#### REQUIRED ACTION
In the listing below, count each line that contains "computer". The reply is that count and nothing else.

#### RECORDS SHOWN
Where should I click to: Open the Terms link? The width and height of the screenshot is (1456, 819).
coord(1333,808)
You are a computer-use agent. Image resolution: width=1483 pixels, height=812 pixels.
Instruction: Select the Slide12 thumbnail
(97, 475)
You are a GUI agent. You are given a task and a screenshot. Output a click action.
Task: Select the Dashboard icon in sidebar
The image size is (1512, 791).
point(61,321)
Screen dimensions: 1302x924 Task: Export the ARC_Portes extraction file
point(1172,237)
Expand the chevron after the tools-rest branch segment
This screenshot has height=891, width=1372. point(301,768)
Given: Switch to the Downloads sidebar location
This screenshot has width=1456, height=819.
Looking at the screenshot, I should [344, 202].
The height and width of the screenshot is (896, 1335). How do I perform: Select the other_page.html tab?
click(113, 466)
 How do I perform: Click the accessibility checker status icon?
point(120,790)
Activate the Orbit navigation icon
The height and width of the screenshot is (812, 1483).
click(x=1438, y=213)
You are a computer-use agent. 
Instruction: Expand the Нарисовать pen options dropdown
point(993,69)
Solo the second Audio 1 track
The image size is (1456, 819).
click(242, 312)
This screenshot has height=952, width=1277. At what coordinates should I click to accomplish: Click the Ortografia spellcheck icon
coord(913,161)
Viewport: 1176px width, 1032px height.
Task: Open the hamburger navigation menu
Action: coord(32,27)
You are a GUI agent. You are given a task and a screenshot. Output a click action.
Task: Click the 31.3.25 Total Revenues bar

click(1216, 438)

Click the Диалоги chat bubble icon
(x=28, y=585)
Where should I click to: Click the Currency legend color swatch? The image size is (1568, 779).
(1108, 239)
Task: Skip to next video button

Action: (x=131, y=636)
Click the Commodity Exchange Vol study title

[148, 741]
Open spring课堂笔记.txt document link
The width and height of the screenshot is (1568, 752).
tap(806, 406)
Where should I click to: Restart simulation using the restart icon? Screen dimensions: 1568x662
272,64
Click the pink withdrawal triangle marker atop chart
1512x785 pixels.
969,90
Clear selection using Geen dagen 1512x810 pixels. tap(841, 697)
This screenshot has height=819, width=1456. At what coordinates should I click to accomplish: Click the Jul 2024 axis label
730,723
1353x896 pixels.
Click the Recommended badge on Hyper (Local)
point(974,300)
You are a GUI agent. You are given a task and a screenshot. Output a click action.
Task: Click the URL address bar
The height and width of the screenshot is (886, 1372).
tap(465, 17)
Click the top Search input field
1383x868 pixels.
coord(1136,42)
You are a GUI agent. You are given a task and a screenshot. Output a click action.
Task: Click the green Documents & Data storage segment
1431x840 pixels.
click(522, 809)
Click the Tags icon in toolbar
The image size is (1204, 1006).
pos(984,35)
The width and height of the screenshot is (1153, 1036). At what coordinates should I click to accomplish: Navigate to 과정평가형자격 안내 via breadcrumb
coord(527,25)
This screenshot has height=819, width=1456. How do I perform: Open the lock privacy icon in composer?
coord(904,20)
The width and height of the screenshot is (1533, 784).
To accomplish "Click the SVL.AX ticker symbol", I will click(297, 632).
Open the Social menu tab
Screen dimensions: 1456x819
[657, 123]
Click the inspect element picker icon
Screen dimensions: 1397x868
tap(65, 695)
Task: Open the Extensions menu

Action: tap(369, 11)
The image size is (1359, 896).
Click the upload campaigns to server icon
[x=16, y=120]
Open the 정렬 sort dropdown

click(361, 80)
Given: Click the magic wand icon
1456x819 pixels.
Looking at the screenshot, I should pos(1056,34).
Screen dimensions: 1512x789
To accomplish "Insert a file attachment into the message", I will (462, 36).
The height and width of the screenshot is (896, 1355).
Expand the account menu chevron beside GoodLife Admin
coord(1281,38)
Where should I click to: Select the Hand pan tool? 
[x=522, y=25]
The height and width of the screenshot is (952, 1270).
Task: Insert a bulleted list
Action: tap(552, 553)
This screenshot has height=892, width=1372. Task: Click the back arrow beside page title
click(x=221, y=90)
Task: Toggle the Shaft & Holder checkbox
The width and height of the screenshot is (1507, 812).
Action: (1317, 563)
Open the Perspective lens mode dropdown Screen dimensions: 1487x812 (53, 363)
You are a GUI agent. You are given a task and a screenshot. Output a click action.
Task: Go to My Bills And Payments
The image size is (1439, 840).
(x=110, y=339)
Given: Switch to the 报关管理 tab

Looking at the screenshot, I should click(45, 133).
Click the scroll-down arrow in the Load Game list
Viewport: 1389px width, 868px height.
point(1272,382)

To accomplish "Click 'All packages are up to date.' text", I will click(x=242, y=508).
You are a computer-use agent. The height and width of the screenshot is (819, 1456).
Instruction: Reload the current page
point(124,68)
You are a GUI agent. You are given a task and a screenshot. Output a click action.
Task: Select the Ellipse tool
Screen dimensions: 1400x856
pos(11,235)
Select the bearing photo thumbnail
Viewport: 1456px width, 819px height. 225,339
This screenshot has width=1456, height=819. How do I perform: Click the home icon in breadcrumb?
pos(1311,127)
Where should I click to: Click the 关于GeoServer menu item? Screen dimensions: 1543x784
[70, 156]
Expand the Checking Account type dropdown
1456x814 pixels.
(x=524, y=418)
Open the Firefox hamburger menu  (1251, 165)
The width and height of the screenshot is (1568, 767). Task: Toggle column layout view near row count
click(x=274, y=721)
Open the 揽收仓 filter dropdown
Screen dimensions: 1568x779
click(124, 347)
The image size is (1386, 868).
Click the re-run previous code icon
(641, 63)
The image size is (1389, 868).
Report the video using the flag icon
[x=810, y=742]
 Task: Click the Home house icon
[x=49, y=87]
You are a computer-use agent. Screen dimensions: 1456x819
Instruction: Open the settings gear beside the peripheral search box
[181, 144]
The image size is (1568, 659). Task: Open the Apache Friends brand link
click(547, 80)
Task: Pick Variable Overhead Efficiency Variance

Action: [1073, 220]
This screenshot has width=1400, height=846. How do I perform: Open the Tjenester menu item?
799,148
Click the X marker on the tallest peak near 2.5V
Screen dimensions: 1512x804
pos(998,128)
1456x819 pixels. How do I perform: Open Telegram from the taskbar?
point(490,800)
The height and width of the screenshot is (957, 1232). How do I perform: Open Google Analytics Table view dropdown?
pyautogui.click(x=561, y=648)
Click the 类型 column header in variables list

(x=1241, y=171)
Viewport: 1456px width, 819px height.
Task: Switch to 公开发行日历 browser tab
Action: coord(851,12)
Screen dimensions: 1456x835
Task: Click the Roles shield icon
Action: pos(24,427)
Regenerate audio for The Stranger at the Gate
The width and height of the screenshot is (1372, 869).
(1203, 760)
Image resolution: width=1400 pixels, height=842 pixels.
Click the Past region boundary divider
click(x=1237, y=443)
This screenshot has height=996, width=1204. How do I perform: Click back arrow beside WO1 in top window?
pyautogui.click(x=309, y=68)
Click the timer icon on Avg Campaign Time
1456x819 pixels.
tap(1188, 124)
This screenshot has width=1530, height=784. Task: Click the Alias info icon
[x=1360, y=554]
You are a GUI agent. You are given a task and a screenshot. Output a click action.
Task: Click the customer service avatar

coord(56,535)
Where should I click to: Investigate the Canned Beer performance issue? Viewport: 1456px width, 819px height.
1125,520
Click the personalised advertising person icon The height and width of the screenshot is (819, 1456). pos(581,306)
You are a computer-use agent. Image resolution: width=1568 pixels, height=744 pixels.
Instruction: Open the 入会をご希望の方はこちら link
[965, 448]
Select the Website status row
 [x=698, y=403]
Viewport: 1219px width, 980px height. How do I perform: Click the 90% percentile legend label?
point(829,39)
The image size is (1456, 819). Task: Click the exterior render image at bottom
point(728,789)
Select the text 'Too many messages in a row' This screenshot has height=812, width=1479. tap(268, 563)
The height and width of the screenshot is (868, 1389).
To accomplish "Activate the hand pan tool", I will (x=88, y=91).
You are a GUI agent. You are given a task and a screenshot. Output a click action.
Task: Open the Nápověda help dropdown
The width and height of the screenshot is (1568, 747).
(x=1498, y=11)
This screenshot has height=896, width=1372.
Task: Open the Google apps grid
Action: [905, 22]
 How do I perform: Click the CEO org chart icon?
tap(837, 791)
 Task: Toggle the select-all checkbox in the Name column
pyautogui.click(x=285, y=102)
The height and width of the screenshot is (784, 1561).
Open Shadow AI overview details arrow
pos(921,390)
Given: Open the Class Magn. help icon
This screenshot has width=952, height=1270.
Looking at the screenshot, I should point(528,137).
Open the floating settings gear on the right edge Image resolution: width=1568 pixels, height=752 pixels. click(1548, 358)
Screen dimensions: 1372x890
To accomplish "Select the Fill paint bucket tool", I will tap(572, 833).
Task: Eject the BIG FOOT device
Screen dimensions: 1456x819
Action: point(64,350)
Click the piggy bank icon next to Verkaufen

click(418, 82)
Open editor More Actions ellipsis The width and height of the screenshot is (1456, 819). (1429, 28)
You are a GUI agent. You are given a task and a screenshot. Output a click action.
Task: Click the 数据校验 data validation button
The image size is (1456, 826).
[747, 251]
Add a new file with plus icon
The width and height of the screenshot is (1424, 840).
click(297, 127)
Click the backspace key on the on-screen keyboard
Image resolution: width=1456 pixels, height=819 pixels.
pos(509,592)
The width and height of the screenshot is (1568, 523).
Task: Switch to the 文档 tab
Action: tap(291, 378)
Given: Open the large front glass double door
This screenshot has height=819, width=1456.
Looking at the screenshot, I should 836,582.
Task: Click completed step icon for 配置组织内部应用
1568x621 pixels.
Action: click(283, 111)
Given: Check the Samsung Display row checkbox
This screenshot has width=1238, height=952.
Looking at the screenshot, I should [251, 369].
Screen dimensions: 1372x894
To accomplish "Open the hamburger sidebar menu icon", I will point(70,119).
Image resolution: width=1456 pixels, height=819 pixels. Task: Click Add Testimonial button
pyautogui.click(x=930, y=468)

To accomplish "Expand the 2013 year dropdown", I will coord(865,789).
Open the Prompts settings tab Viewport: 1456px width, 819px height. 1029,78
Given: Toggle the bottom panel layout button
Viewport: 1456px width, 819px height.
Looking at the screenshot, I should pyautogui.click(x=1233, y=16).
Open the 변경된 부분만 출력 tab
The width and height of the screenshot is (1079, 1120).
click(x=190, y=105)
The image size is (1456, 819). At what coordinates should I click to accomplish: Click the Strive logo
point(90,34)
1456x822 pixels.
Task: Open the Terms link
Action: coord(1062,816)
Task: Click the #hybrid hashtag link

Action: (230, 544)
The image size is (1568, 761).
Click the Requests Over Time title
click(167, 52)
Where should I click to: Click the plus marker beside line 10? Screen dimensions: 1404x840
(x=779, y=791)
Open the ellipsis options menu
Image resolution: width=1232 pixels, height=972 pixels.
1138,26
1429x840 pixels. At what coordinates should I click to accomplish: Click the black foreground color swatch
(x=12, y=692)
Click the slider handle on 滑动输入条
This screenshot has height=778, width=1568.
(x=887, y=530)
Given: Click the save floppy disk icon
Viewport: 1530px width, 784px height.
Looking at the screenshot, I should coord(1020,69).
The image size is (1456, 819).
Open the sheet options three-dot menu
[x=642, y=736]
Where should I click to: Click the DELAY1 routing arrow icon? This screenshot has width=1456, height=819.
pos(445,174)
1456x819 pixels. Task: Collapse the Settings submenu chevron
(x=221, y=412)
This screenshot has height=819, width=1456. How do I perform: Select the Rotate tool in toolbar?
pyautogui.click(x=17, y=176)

#### ANSWER SPACE
5